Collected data
☆ ☆ ☆ ☆ ☆
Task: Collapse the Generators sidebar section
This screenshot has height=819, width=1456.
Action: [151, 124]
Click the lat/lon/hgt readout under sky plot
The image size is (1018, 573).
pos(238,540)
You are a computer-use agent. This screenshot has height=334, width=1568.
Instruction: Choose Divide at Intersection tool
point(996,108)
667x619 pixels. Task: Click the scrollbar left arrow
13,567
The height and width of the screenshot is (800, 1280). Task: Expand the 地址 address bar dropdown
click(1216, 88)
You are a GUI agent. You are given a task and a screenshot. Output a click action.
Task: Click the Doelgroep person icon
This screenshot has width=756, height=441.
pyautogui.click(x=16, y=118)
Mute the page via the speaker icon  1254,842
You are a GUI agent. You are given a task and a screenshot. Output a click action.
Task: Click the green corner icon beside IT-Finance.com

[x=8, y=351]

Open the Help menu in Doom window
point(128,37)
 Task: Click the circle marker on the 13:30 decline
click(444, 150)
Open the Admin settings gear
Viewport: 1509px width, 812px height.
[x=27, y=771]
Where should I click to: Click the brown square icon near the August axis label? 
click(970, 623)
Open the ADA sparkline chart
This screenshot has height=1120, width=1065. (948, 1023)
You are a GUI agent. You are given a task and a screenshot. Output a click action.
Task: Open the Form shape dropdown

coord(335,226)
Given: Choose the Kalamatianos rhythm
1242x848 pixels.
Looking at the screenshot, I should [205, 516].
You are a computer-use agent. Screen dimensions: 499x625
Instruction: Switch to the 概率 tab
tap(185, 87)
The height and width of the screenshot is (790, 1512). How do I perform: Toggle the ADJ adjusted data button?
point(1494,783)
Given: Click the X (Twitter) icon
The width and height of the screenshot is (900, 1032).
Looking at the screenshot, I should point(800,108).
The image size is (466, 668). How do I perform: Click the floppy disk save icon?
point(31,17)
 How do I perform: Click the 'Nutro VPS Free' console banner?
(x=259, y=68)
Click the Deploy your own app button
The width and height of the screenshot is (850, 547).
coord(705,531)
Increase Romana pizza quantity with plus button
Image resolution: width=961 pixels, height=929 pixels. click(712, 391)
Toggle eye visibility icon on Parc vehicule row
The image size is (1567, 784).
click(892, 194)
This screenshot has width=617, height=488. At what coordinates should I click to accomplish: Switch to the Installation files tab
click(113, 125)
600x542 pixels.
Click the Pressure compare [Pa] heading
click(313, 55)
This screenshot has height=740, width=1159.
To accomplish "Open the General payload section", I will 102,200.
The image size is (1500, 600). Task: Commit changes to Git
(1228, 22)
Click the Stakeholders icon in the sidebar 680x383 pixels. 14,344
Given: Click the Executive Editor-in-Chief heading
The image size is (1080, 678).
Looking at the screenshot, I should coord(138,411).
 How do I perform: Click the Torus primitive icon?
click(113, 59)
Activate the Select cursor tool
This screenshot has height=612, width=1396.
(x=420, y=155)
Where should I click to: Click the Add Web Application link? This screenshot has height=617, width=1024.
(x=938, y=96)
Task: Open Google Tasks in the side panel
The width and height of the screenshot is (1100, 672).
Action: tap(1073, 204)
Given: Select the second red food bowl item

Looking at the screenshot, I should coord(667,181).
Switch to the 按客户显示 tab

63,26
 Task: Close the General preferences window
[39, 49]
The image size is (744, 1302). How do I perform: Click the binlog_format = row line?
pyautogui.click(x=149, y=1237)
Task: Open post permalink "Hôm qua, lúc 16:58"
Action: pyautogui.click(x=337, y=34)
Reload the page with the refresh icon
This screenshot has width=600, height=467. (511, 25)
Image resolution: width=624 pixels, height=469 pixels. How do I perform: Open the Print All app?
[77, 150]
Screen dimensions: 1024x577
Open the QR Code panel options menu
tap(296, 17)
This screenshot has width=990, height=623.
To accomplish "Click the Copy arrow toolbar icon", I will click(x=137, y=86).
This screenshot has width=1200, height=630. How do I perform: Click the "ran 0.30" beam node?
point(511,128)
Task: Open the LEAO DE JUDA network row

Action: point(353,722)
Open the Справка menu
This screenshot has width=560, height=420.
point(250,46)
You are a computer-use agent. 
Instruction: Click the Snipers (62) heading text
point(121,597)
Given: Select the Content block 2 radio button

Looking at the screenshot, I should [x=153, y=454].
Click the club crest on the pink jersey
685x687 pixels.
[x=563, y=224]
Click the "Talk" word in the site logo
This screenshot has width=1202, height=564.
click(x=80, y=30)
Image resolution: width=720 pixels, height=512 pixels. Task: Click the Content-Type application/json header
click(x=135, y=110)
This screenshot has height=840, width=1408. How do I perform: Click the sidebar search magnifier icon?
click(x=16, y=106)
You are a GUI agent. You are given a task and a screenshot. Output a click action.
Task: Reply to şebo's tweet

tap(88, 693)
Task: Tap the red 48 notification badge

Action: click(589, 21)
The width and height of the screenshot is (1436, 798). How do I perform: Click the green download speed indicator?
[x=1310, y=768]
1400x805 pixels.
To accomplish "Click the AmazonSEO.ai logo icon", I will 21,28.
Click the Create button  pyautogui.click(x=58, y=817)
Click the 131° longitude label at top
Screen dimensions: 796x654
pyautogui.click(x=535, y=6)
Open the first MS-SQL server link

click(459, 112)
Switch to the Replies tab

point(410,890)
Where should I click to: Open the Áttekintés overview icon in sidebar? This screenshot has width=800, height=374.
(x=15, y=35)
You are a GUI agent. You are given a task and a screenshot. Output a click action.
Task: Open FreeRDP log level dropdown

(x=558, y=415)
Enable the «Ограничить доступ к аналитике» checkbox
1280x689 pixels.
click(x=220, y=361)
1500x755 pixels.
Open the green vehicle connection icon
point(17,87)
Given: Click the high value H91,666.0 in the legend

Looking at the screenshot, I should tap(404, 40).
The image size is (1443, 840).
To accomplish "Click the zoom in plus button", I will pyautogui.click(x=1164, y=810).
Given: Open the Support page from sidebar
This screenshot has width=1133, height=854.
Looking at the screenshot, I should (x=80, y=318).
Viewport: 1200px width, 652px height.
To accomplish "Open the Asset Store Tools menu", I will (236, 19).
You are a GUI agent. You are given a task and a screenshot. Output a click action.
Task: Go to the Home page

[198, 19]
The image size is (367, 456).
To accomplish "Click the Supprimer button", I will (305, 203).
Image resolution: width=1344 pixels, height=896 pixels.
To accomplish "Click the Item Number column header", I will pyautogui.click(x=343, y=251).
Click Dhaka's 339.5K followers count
☆ ☆ ☆ ☆ ☆
- **ASSIGNMENT**
Give the records above again, word for word.

- **OUTPUT FOR THIS TASK**
Task: Collapse the Generators sidebar section
This screenshot has height=819, width=1456.
Action: [151, 124]
Click the lat/lon/hgt readout under sky plot
The image size is (1018, 573).
pos(238,540)
You are a computer-use agent. This screenshot has height=334, width=1568.
Instruction: Choose Divide at Intersection tool
point(996,108)
667x619 pixels. Task: Click the scrollbar left arrow
13,567
The height and width of the screenshot is (800, 1280). Task: Expand the 地址 address bar dropdown
click(1216, 88)
You are a GUI agent. You are given a task and a screenshot. Output a click action.
Task: Click the Doelgroep person icon
This screenshot has width=756, height=441.
pyautogui.click(x=16, y=118)
Mute the page via the speaker icon  1254,842
You are a GUI agent. You are given a task and a screenshot. Output a click action.
Task: Click the green corner icon beside IT-Finance.com

[x=8, y=351]

Open the Help menu in Doom window
point(128,37)
 Task: Click the circle marker on the 13:30 decline
click(444, 150)
Open the Admin settings gear
Viewport: 1509px width, 812px height.
[x=27, y=771]
Where should I click to: Click the brown square icon near the August axis label? 
click(970, 623)
Open the ADA sparkline chart
This screenshot has height=1120, width=1065. (948, 1023)
You are a GUI agent. You are given a task and a screenshot. Output a click action.
Task: Open the Form shape dropdown

coord(335,226)
Given: Choose the Kalamatianos rhythm
1242x848 pixels.
Looking at the screenshot, I should [205, 516].
You are a computer-use agent. Screen dimensions: 499x625
Instruction: Switch to the 概率 tab
tap(185, 87)
The height and width of the screenshot is (790, 1512). How do I perform: Toggle the ADJ adjusted data button?
point(1494,783)
Given: Click the X (Twitter) icon
The width and height of the screenshot is (900, 1032).
Looking at the screenshot, I should point(800,108).
The image size is (466, 668). How do I perform: Click the floppy disk save icon?
point(31,17)
 How do I perform: Click the 'Nutro VPS Free' console banner?
(x=259, y=68)
Click the Deploy your own app button
The width and height of the screenshot is (850, 547).
coord(705,531)
Increase Romana pizza quantity with plus button
Image resolution: width=961 pixels, height=929 pixels. click(712, 391)
Toggle eye visibility icon on Parc vehicule row
The image size is (1567, 784).
click(892, 194)
This screenshot has width=617, height=488. At what coordinates should I click to accomplish: Switch to the Installation files tab
click(113, 125)
600x542 pixels.
Click the Pressure compare [Pa] heading
click(313, 55)
This screenshot has height=740, width=1159.
To accomplish "Open the General payload section", I will 102,200.
The image size is (1500, 600). Task: Commit changes to Git
(1228, 22)
Click the Stakeholders icon in the sidebar 680x383 pixels. 14,344
Given: Click the Executive Editor-in-Chief heading
The image size is (1080, 678).
Looking at the screenshot, I should coord(138,411).
 How do I perform: Click the Torus primitive icon?
click(113, 59)
Activate the Select cursor tool
This screenshot has height=612, width=1396.
(x=420, y=155)
Where should I click to: Click the Add Web Application link? This screenshot has height=617, width=1024.
(x=938, y=96)
Task: Open Google Tasks in the side panel
The width and height of the screenshot is (1100, 672).
Action: tap(1073, 204)
Given: Select the second red food bowl item

Looking at the screenshot, I should coord(667,181).
Switch to the 按客户显示 tab

63,26
 Task: Close the General preferences window
[39, 49]
The image size is (744, 1302). How do I perform: Click the binlog_format = row line?
pyautogui.click(x=149, y=1237)
Task: Open post permalink "Hôm qua, lúc 16:58"
Action: pyautogui.click(x=337, y=34)
Reload the page with the refresh icon
This screenshot has width=600, height=467. (511, 25)
Image resolution: width=624 pixels, height=469 pixels. How do I perform: Open the Print All app?
[77, 150]
Screen dimensions: 1024x577
Open the QR Code panel options menu
tap(296, 17)
This screenshot has width=990, height=623.
To accomplish "Click the Copy arrow toolbar icon", I will click(x=137, y=86).
This screenshot has width=1200, height=630. How do I perform: Click the "ran 0.30" beam node?
point(511,128)
Task: Open the LEAO DE JUDA network row

Action: point(353,722)
Open the Справка menu
This screenshot has width=560, height=420.
point(250,46)
You are a computer-use agent. 
Instruction: Click the Snipers (62) heading text
point(121,597)
Given: Select the Content block 2 radio button

Looking at the screenshot, I should [x=153, y=454].
Click the club crest on the pink jersey
685x687 pixels.
[x=563, y=224]
Click the "Talk" word in the site logo
This screenshot has width=1202, height=564.
click(x=80, y=30)
Image resolution: width=720 pixels, height=512 pixels. Task: Click the Content-Type application/json header
click(x=135, y=110)
This screenshot has height=840, width=1408. How do I perform: Click the sidebar search magnifier icon?
click(x=16, y=106)
You are a GUI agent. You are given a task and a screenshot. Output a click action.
Task: Reply to şebo's tweet

tap(88, 693)
Task: Tap the red 48 notification badge

Action: click(589, 21)
The width and height of the screenshot is (1436, 798). How do I perform: Click the green download speed indicator?
[x=1310, y=768]
1400x805 pixels.
To accomplish "Click the AmazonSEO.ai logo icon", I will 21,28.
Click the Create button  pyautogui.click(x=58, y=817)
Click the 131° longitude label at top
Screen dimensions: 796x654
pyautogui.click(x=535, y=6)
Open the first MS-SQL server link

click(459, 112)
Switch to the Replies tab

point(410,890)
Where should I click to: Open the Áttekintés overview icon in sidebar? This screenshot has width=800, height=374.
(x=15, y=35)
You are a GUI agent. You are given a task and a screenshot. Output a click action.
Task: Open FreeRDP log level dropdown

(x=558, y=415)
Enable the «Ограничить доступ к аналитике» checkbox
1280x689 pixels.
click(x=220, y=361)
1500x755 pixels.
Open the green vehicle connection icon
point(17,87)
Given: Click the high value H91,666.0 in the legend

Looking at the screenshot, I should tap(404, 40).
The image size is (1443, 840).
To accomplish "Click the zoom in plus button", I will pyautogui.click(x=1164, y=810).
Given: Open the Support page from sidebar
This screenshot has width=1133, height=854.
Looking at the screenshot, I should (x=80, y=318).
Viewport: 1200px width, 652px height.
To accomplish "Open the Asset Store Tools menu", I will (236, 19).
You are a GUI agent. You are given a task and a screenshot. Output a click action.
Task: Go to the Home page

[198, 19]
The image size is (367, 456).
To accomplish "Click the Supprimer button", I will (305, 203).
Image resolution: width=1344 pixels, height=896 pixels.
To accomplish "Click the Item Number column header", I will pyautogui.click(x=343, y=251).
Click Dhaka's 339.5K followers count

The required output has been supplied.